The Supreme Court’s view was that there was also no merit in Ukraine’s argument that the trustee had adduced no evidence as to whether it had relied on any representation by Ukraine. The evidence that the trustee had no reason to doubt the authority of Ukraine, and would not have agreed to contract had they had such doubts, was sufficient.
Could the notes be avoided for English law duress?
A further argument made by Ukraine was that the notes were voidable and had been avoided by reason of duress. Specifically, Ukraine alleged that it had entered into the notes because of economic pressure, including Russia's threat to impose trade restrictions and to use force to destroy Ukraine’s security and territorial integrity.
The Supreme Court held by a majority that the use of trade restrictions to exert pressure upon other states, and thereby achieve political objectives, has been part of the armoury of states since classical times, so this part of Ukraine’s case could not stand.
However, the majority distinguished between what were described as more traditional methods of statecraft and Ukraine’s claims relating to Russia’s threats to use force. The Supreme Court referred to reports that more than 9,000 people had died and 21,000 people had been injured because of Russia’s invasion of Crimea and Eastern Ukraine in 2014, making the threat of violence a reasonable inference. This also extended to the destruction of Ukrainian property. The Supreme Court concluded that the question of whether that threat had unlawfully induced Ukraine to enter into the transaction was a question that should be determined at trial rather than on a summary basis.
The Supreme Court sidestepped the potentially difficult legal question of whether the alleged unlawfulness of Russia’s acts in this regard were justiciable by English domestic courts by reason of this being a question of international law. The Supreme Court concluded it did not need to investigate whether the acts were unlawful under international law; rather, it had to determine whether the facts were such as to constitute duress under English law.

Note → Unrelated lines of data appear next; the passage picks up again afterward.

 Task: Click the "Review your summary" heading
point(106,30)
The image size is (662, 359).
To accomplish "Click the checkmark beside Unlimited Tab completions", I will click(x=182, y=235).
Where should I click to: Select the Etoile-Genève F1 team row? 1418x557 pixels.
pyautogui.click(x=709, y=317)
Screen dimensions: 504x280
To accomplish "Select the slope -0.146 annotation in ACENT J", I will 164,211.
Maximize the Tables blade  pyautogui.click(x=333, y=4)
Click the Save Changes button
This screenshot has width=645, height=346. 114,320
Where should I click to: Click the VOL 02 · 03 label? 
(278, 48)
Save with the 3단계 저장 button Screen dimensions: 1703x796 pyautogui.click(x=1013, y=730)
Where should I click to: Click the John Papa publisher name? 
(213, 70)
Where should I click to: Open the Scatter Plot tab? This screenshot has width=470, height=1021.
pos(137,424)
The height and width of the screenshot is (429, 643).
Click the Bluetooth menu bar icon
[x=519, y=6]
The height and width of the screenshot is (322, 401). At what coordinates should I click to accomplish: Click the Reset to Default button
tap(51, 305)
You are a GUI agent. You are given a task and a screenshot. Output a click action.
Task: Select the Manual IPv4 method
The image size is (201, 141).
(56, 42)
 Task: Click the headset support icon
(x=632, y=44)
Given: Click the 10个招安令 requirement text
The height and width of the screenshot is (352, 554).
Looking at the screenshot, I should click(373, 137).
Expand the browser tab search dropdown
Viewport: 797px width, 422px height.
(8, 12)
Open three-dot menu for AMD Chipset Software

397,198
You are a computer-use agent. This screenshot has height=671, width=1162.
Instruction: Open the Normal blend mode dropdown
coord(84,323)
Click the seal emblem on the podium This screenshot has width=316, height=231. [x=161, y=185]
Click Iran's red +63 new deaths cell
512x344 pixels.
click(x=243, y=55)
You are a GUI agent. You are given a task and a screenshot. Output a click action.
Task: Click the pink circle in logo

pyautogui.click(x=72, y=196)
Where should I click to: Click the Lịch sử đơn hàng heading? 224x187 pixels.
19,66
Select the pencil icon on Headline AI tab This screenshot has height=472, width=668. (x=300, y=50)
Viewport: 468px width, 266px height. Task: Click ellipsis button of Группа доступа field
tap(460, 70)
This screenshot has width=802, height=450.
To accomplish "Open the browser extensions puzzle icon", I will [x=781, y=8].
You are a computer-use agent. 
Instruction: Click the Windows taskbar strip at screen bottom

The Supreme Court’s decision confirms that once a state is formally recognised by the UK government, that state has unlimited capacity to contract under English law. Capacity is not limited by the constitution of the state or its own internal laws. This is excellent news for those contracting with states (and their lawyers) since it means capacity can be taken as a given for all English law purposes, provided the state has in fact been recognised in the UK. From an English law perspective, there is now no need for a local law opinion on the capacity of a recognised foreign state. An analysis of capacity from a local law perspective may still be relevant where jurisdictions outside England are in play, however.
Authority, however, remains an area requiring further investigation from an English and local law perspective to determine whether a person or entity executing a contract on behalf of a state has authority to do so. This analysis will inevitably involve questions of fact. It may well also involve consideration of the same factors as are typically assessed in relation to capacity. So, in practice, local law opinions may not become much more straightforward as a result of this judgment.
The Supreme Court’s judgment is certainly helpful in confirming that, if a principal represents that an agent (in this case the Minister) has authority to contract, a counterparty may be able to rely without further inquiry on that representation provided a reasonable person in the counterparty’s position would have done so. Again, this finding should provide comfort to those contracting with states and more generally.